Côté technique, pas de surprise : Fahrenheit assure le minimum syndical, avec des graphismes tout juste dans la moyenne. Il faut tout de même signaler quelques très bonnes choses comme l’animation des visages, qui elle dépote carrément, à tel point qu’on peut compter sur les doigts d’une main les softs qui font mieux actuellement. Pour les niveaux, c’est moins glorieux. Bien qu’au fond, l’immersion ne s’en trouve pas beaucoup affectée, on se dit que le jeu aurait franchement gagné à être plus beau, ne serait-ce qu’au niveau des textures appliquées. L’inégalité règne, vous l’aurez compris, et ce jusque dans les animations. Parfois excellentes (regardez Tyler marcher), parfois moins bonnes (dans certaines scènes de quick time events notamment), elles ne brillent pas par leur régularité. L’impression qui domine, c’est que Quantic pourrait vraiment faire des jeux magnifiques moyennant (et là on ne sait pas vraiment ce qui manque) plus de temps, de moyens ou d’implication. On peut d’ores et déjà imaginer ce que donnera un Omikron 2 Next-Gen s’il est préparé avec soin en bavant de façon abondante et irrépressible (pas trop quand même, sinon ça pète le clavier).
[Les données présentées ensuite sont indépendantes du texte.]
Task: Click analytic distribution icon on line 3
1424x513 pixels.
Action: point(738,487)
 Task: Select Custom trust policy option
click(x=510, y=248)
Oui, Fahrenheit est LA création originale de cette fin d'année. Non, Fahrenheit n'est pas LE jeu du siècle, qui surpasserait tous les autres de par son inventivité et sa simplicité. Trop de lacunes viennent entacher le tableau pourtant dans l'ensemble flatteur du jeu de Quantic, et pas seulement du côté technique. En effet, on ne peut s'empêcher de constater que Fahrenheit ne rend pas la copie parfaite sur ce qui devait être ses points forts : un gameplay innovant et un scénario remis au premier plan. Il serait trop sévère de dire que le pari de David Cage est manqué, surtout quand on voit le succès que rencontre son jeu. Non, on dira qu'il n'est rempli qu'à moitié, et que Fahrenheit constitue une rampe de lancement idéale pour de futurs titres encore plus aboutis. La nouvelle génération de consoles nous les apportera, qui sait, peut-être dès Fahrenheit 2.

+

  • Le début du scénario
  • La mise en scène
  • Une bande-son superbe
  • Un peu d'originalité dans un monde de brutes

-

    • De qualité suffisante pour qu'on ne soit pas gêné, ils restent moyens. C'est mieux au niveau des personnages.
    • Très simple à prendre en main, le jeu n'est pas très difficile. Certaines imprécisions demeurent, notamment au niveau des déplacements/changements de caméras.
    • Jeu très court (comptez moins de 10 heures pour le finir), disposant toutefois d'une rejouabilité tout à fait bonne, Fahrenheit vous propose plusieurs fins et des bonus sympas.
    • Superbe, appropriée, éclectique. Une des toutes meilleures sur Xbox, tout simplement.
    • Il aurait valu plusieurs points en plus sans une fin légèrement décevante. Dommage, car on a rarement vu aussi captivant que le début.
    • Pas une révolution, mais un jeu à essayer absolument, pour sa différence sur un marché de plus en plus stéréotypé.
    • Du très beau travail sur les personnages, visages et corps. Peu de ralentissements, temps de chargements courts. C'est pas mal !
    • La durée de vie
    • Un aspect visuel parfois limite
    • La fin du scénario
    • Beaucoup d'idées... Pas toujours bien exploitées !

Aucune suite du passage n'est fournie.